[Listed entries Boundary: Start]

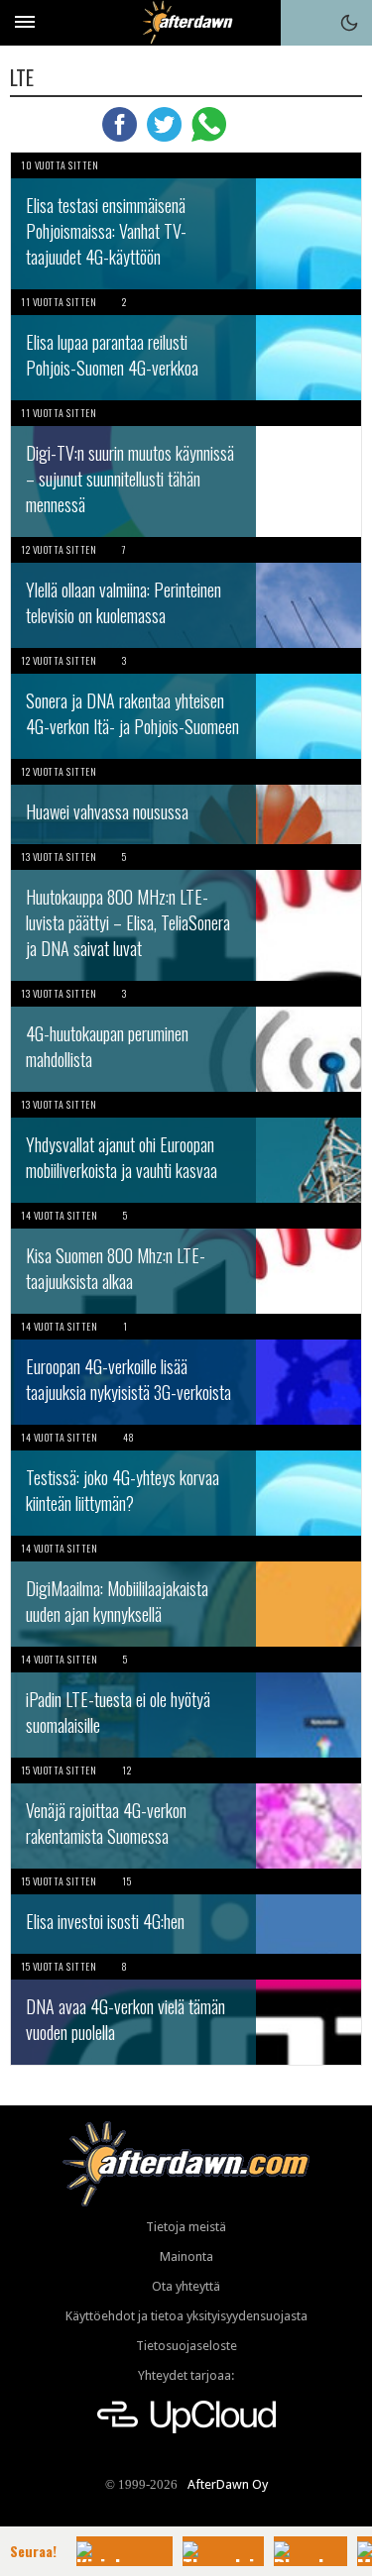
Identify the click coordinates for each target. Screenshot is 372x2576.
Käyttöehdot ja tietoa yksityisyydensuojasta (186, 2315)
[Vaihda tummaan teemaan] (349, 23)
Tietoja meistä (186, 2226)
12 (126, 1770)
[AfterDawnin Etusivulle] (186, 22)
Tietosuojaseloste (186, 2345)
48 (128, 1437)
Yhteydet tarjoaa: (186, 2375)
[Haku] (303, 23)
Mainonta (186, 2256)
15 (126, 1881)
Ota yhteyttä (186, 2286)
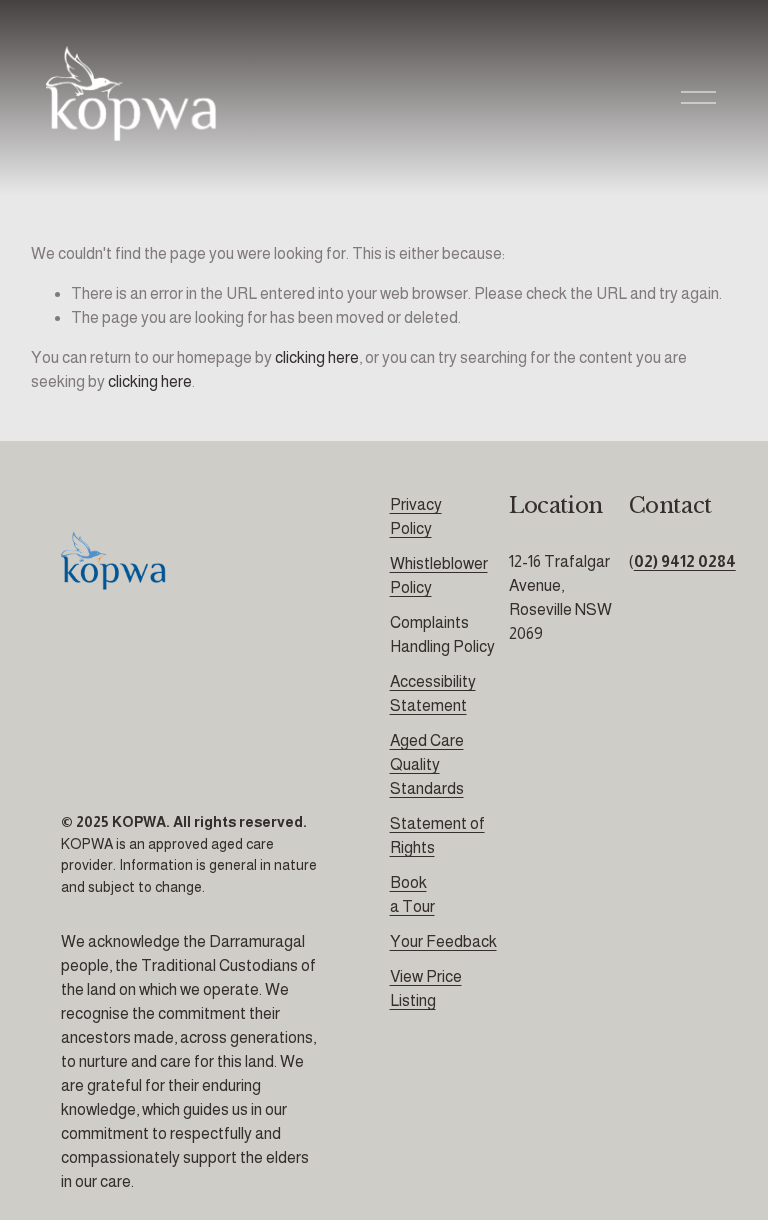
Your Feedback (443, 941)
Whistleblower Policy (439, 575)
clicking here (317, 357)
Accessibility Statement (433, 693)
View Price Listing (426, 988)
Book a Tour (412, 894)
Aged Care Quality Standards (427, 764)
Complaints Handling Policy (442, 634)
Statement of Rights (437, 835)
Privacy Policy (416, 516)
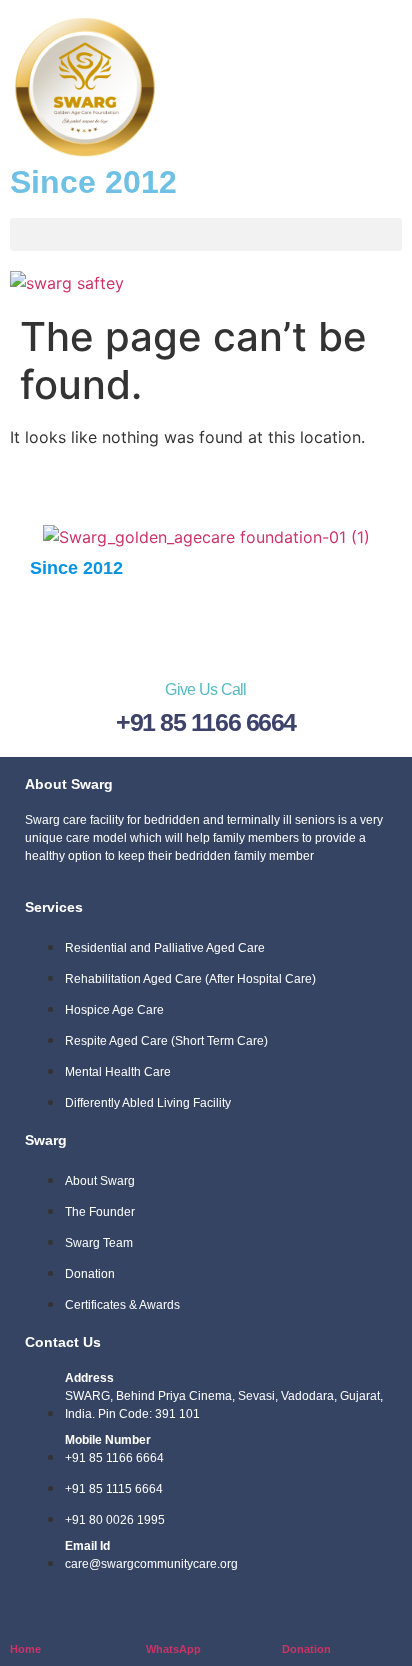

[Listed entries Boundary: End]

## Exercise prompt
Taking the records above, print only and exactly the lines from the line with "[AfterDawnin Etusivulle] (186, 22)" to the line with "Aged Care Quality Standards (427, 764)", both kept, and exclude pictures.

## Solution to the exercise
[AfterDawnin Etusivulle] (186, 22)
Tietosuojaseloste (186, 2345)
48 (128, 1437)
Yhteydet tarjoaa: (186, 2375)
[Haku] (303, 23)
Mainonta (186, 2256)
15 (126, 1881)
Ota yhteyttä (186, 2286)
Your Feedback (443, 941)
Whistleblower Policy (439, 575)
clicking here (317, 357)
Accessibility Statement (433, 693)
View Price Listing (426, 988)
Book a Tour (412, 894)
Aged Care Quality Standards (427, 764)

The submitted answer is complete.